Related Subjects:
|Achalasia
|Oesophageal Carcinoma
|Diffuse Oesophageal spasm
|Diffuse Oesophageal Perforation - Rupture
|Gastro-Oesophageal Reflux
|Barrett's oesophagus
🧪 Barrett’s oesophagus is a premalignant condition in which normal distal oesophageal squamous epithelium is replaced by specialised intestinal metaplasia (columnar epithelium with goblet cells) due to chronic reflux.
⚠️ It increases the risk of oesophageal adenocarcinoma, particularly in the presence of dysplasia.
🧠 Key concept: metaplasia → dysplasia → carcinoma sequence.
📌 Definition (BSG-aligned)
- Endoscopically visible columnar-lined oesophagus ≥1 cm above the GOJ.
- Requires histological confirmation of intestinal metaplasia (goblet cells).
- 🍣 Appears as salmon-pink mucosa replacing pale squamous lining.
🧬 Pathophysiology
- 🔥 Chronic acid ± bile reflux → epithelial injury.
- 🔄 Healing via metaplasia (columnar epithelium more acid-resistant).
- ⚠️ Genetic instability → progression:
- Metaplasia → low-grade dysplasia → high-grade dysplasia → adenocarcinoma
⚠️ Risk Factors
- 👨 Male sex
- 🎂 Age >50
- ⚖️ Central obesity (↑ intra-abdominal pressure → reflux)
- 🚬 Smoking
- 🔥 Chronic GORD
- 👨👩👧 Family history of oesophageal adenocarcinoma
🔥 Risk of Malignant Transformation
| Finding | Relative Risk |
| Non-dysplastic Barrett’s | Low (~0.1–0.3%/year) |
| Low-grade dysplasia | Moderate (~0.5–1%/year) |
| High-grade dysplasia | High (significant short-term risk) |
| Long-segment (>3 cm) | ↑ risk |
🔎 Investigations
- 🔬 Upper GI endoscopy (OGD):
- Salmon-coloured mucosa extending proximally from GOJ
- Document Prague classification (extent: C & M length)

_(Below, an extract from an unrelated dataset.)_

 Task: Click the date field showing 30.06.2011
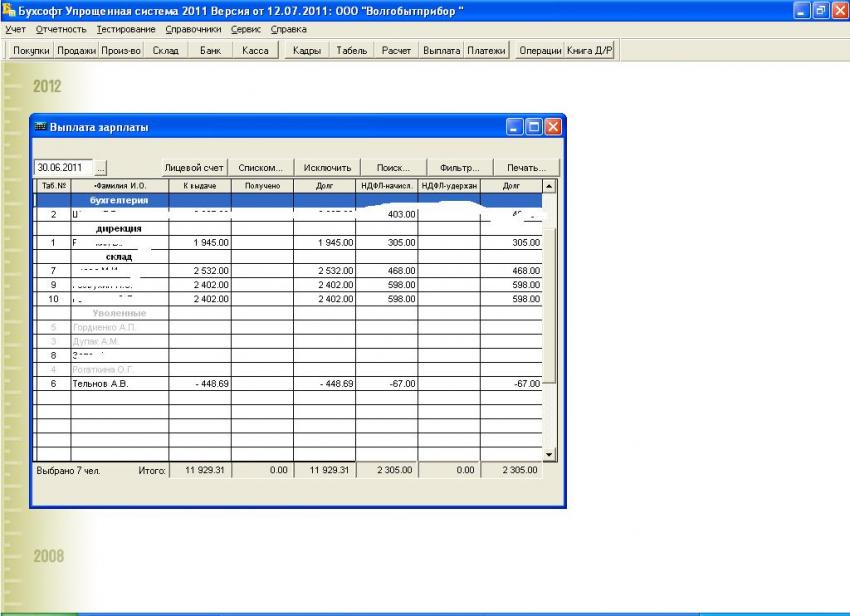(x=63, y=168)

- 🧫 Biopsy (Seattle protocol):
- Quadrantic biopsies every 2 cm
- Every 1 cm if dysplasia suspected
- 🧬 Histology:
- Confirm goblet cells (intestinal metaplasia)
- Grade dysplasia
- 🎨 Adjuncts: Chromoendoscopy / narrow-band imaging (target dysplasia)
💊 Management (NICE + BSG aligned)
- 🍽️ Lifestyle: Weight loss, smoking cessation, reduce alcohol, elevate head of bed
- 💊 Acid suppression:
- PPI long-term (symptom control + may reduce progression risk)

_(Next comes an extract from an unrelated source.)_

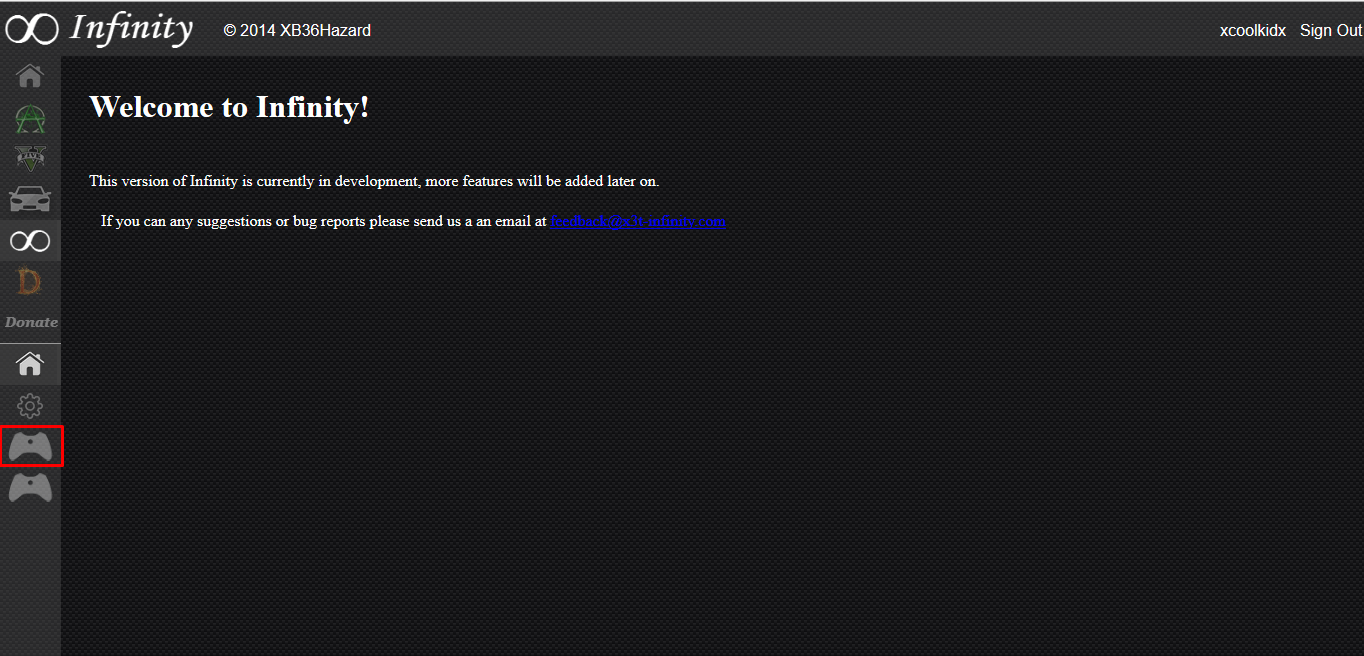Viewport: 1364px width, 656px height.
Task: Click the red-outlined controller icon
Action: [x=31, y=446]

- 🔍 Endoscopic surveillance: (BSG 2014 / NICE CG106 principles)
- <3 cm (short segment): every 3–5 years
- ≥3 cm (long segment): every 2–3 years
- 🔥 Dysplasia management:
- Low-grade dysplasia: Confirm by expert pathologist → RFA preferred
- High-grade dysplasia: Endoscopic eradication therapy (EMR + RFA)
- 🔪 Surgery (oesophagectomy):
- Reserved for selected cases (e.g. invasive cancer, unsuitable for endoscopic therapy)

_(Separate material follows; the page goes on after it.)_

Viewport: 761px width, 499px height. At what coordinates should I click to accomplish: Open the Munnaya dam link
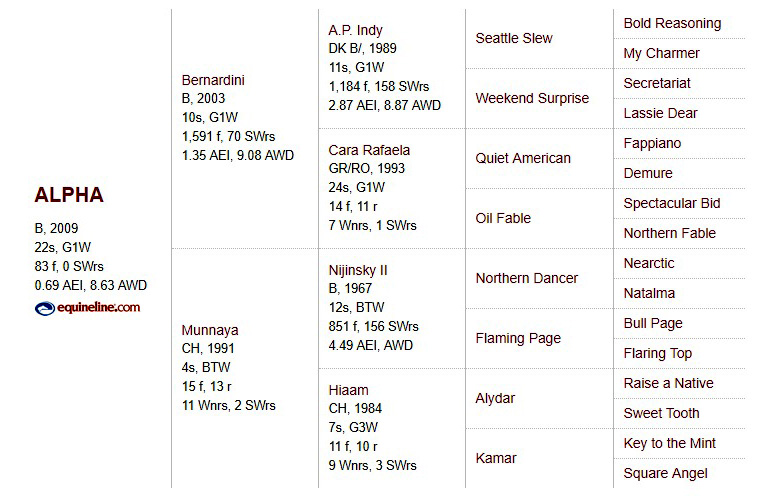point(210,330)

📏 NICE/BSG Surveillance Nuances (Exam High-Yield)
- 🧠 Surveillance only if intestinal metaplasia confirmed
- ⚠️ Dysplasia diagnosis should be confirmed by 2 expert GI pathologists
- 🔁 “Indefinite for dysplasia” → optimise PPI → repeat endoscopy (~6 months)
- 🚫 No population screening in UK (only targeted case-finding)
📚 References
🧑⚕️ Teaching Commentary
Barrett’s oesophagus represents an adaptive response to chronic acid exposure, where squamous epithelium is replaced by columnar epithelium better suited to an acidic environment. The clinical importance lies in the dysplasia–carcinoma sequence, with risk stratified by histology rather than symptoms. This explains why surveillance is targeted at those with confirmed intestinal metaplasia and why dysplasia mandates escalation to endoscopic therapy. In UK practice, the shift has been toward endoscopic eradication (RFA ± EMR) rather than surgery for dysplasia, reflecting excellent outcomes with organ preservation. Always remember: the biggest modifiable driver is ongoing reflux, making PPI therapy and lifestyle optimisation foundational.